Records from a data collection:
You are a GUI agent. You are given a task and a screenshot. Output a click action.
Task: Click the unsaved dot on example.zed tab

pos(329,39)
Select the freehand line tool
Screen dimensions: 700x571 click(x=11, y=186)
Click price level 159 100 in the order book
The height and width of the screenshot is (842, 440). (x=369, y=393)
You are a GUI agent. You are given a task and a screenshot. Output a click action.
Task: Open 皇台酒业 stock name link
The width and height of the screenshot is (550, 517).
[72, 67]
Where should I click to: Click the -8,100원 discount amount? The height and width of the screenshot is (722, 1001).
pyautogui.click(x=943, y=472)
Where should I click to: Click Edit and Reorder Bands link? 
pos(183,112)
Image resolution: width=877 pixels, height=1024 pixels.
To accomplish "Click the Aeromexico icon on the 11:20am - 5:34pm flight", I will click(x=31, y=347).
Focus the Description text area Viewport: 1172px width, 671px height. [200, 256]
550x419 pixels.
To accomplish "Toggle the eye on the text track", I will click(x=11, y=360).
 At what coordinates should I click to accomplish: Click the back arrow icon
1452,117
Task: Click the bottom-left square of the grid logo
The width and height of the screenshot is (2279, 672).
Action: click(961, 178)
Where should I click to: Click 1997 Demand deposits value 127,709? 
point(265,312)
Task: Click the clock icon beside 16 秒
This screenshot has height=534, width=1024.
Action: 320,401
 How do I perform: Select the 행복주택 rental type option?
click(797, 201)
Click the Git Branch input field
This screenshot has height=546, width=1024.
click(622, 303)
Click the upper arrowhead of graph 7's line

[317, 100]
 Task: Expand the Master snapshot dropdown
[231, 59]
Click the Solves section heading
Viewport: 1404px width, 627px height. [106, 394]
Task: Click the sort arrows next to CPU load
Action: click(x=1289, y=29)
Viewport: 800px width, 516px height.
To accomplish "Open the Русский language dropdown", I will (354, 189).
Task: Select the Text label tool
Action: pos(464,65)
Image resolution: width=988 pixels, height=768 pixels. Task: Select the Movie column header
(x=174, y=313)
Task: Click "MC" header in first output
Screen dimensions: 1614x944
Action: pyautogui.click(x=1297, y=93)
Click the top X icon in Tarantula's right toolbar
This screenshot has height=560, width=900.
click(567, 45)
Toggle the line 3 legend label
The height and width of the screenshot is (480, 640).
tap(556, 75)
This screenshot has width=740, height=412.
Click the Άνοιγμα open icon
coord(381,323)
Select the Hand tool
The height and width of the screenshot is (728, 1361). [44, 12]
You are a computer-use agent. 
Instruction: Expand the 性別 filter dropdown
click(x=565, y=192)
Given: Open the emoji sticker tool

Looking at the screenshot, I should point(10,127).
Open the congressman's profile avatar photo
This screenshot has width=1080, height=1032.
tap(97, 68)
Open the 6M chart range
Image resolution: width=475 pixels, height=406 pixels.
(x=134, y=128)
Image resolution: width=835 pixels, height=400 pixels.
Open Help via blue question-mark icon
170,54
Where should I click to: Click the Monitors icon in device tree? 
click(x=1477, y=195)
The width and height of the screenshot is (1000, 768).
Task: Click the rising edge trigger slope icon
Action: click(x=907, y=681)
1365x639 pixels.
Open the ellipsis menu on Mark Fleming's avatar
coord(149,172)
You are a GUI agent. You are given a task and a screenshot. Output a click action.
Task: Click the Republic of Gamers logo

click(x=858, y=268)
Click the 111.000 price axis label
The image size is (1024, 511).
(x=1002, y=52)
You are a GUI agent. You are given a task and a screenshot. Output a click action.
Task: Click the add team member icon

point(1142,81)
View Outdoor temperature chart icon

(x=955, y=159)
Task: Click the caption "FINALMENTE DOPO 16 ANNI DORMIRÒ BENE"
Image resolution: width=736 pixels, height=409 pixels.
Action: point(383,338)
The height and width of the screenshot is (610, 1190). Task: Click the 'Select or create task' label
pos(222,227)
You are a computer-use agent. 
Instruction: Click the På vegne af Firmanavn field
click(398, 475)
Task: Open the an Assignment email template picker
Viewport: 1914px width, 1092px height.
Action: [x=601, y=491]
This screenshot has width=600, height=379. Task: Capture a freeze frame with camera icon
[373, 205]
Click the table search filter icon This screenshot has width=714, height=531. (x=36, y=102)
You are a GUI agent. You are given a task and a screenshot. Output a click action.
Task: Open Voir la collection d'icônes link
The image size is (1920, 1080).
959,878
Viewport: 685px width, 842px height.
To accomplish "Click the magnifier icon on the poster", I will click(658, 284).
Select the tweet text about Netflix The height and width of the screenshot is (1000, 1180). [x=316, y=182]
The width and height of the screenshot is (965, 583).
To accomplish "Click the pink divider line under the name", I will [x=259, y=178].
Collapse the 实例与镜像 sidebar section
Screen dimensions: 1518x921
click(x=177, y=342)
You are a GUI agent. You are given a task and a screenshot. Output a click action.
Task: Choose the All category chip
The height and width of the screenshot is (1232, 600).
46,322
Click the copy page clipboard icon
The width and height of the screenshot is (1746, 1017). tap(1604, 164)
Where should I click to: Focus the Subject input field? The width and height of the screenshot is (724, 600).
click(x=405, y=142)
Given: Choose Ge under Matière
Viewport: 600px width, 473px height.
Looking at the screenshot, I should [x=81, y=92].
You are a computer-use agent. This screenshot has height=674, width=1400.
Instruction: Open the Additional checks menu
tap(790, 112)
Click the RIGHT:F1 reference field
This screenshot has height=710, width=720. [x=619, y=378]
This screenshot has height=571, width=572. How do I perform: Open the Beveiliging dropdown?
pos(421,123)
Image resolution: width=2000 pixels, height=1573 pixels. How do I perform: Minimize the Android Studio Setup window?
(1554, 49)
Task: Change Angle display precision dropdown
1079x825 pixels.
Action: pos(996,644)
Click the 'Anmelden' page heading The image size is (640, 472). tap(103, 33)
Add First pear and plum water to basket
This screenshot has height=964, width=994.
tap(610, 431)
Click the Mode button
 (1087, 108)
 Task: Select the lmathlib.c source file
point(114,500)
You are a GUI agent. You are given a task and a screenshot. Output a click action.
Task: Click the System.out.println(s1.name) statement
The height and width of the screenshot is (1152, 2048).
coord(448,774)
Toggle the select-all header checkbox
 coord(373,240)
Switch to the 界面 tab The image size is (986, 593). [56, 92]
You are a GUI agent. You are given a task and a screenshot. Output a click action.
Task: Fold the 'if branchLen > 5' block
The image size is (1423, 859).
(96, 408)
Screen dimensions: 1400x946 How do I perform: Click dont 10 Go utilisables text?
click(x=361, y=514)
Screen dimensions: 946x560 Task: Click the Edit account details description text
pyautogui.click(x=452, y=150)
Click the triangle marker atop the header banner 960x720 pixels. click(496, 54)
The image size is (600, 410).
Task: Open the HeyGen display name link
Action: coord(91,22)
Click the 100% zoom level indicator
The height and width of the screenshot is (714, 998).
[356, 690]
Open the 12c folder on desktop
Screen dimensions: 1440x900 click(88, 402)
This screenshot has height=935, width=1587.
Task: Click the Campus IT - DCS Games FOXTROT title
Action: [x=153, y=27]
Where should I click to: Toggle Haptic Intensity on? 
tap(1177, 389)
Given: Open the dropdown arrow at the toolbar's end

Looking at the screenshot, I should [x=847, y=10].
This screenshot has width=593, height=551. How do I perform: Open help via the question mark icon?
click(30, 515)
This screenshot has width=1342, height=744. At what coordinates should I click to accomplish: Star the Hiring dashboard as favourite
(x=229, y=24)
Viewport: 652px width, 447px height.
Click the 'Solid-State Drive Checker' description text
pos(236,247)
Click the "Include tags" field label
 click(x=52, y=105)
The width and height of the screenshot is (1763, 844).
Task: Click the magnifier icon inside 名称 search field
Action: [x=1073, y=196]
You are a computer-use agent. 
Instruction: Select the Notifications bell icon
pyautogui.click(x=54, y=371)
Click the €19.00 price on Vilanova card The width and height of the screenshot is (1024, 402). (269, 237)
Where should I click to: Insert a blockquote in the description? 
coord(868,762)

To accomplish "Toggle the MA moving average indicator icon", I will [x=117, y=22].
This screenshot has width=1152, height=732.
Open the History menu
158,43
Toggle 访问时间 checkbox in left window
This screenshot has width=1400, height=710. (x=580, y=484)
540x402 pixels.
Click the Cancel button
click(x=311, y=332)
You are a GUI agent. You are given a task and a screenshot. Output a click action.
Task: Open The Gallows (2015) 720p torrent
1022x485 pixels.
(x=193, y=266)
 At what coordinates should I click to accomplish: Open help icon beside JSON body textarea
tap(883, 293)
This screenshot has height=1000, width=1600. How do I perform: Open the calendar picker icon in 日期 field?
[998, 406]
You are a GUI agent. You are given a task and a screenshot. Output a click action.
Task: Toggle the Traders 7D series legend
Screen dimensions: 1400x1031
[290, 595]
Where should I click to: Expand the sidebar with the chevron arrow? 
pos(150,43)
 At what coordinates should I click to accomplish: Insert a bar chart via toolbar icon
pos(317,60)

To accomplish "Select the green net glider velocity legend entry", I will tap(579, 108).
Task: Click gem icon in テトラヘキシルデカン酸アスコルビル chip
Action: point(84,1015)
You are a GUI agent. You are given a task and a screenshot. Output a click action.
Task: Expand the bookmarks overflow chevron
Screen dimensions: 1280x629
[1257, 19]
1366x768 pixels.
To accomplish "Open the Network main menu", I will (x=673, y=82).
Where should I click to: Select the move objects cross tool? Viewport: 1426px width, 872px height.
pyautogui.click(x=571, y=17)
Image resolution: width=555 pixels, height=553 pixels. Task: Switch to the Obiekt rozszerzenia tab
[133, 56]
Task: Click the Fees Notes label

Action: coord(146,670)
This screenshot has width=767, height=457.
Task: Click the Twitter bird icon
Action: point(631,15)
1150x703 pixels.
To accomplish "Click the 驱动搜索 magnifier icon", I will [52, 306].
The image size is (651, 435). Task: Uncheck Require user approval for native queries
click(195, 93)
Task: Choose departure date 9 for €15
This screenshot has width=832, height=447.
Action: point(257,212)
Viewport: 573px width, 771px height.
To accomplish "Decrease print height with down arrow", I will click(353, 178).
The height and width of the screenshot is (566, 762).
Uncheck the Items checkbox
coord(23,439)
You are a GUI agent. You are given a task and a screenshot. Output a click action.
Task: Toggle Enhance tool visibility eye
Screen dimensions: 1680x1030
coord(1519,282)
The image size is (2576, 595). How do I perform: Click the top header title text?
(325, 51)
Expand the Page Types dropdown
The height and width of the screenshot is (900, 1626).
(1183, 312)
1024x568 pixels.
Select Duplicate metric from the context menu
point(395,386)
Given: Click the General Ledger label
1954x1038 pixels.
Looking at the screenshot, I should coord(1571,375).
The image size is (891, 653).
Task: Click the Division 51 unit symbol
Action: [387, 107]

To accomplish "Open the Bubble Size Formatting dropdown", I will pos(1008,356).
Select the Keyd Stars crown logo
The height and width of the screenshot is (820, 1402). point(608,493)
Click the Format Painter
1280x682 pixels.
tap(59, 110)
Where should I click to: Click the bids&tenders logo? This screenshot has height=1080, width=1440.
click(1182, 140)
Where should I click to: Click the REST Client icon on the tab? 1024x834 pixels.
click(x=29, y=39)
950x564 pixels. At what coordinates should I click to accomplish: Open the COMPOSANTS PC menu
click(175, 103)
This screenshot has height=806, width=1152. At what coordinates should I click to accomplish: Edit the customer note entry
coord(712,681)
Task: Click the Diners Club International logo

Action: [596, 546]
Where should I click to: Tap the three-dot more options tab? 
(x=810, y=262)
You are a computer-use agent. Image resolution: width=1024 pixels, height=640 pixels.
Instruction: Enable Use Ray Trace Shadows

ACTION ITEM. Up to and including the line with "Task: Open 皇台酒业 stock name link", repeat the data exactly, starting from its first line; nothing else belongs in the response.

SOLUTION BELOW.
You are a GUI agent. You are given a task and a screenshot. Output a click action.
Task: Click the unsaved dot on example.zed tab

pos(329,39)
Select the freehand line tool
Screen dimensions: 700x571 click(x=11, y=186)
Click price level 159 100 in the order book
The height and width of the screenshot is (842, 440). (x=369, y=393)
You are a GUI agent. You are given a task and a screenshot. Output a click action.
Task: Open 皇台酒业 stock name link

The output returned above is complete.